Nightline: Here to listen

A St Andrews-tailored, compassionate service for students, the Saint speaks to Nightline about the role they play in helping students

Illustration: Emilie AG

Socials, extra-curricular activities, and lectures mean that life in the Bubble is usually an exciting, fulfilling experience. Sometimes, however, students experience stress, loneliness, and an overall sense of being overwhelmed. Luckily, St Andrews has a service that can help in these moments of uncertainty.

Nightline is run by students for other students, and it can act as a non-advisory “sound wall” when you want somebody to talk to.

The student volunteers responding to calls, emails, and instant messages remain completely anonymous. They are there to assist with anything from providing a taxi number to lending an anonymous, confidential ear when something is on your mind.

To find out more about the services Nightline provides, The Saint spoke to the students who promote and run day-to-day operations of the organisation.

Third-year Sarah Rodway- Swanson is this year’s Nightline director.

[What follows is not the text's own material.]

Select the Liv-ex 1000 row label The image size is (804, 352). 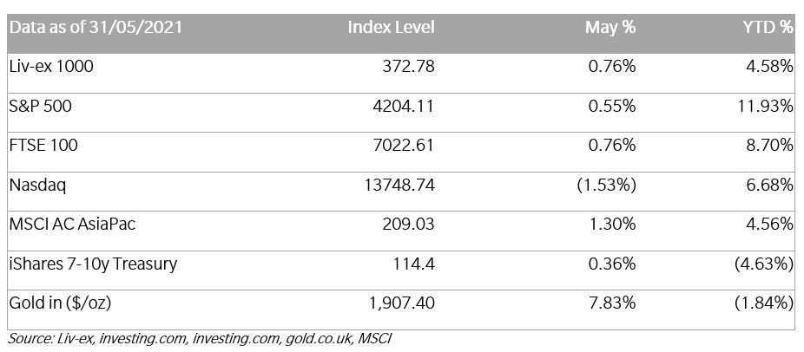tap(51, 66)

She spoke about what inspired her participation, saying that previous experiences left her “knowing quite how bad things can get when someone bottles something up.

“I saw the benefit of having a service that’s that space for someone who has no one else they can talk to, that space to open up and not bottle it up until crisis point, on the extreme side. That’s what first inspired me, although it’s not all that serious.”

Publicity officer and second-year student Anna Atwell added, “I actually heard about the service before I came to St Andrews, and I thought that it was a really unique opportunity to serve the community.

I’ve seen the work that the people in this organisation do. They’re all dedicated and passionate and truly amazing, and I just think the opportunity to help out in the community is really special.”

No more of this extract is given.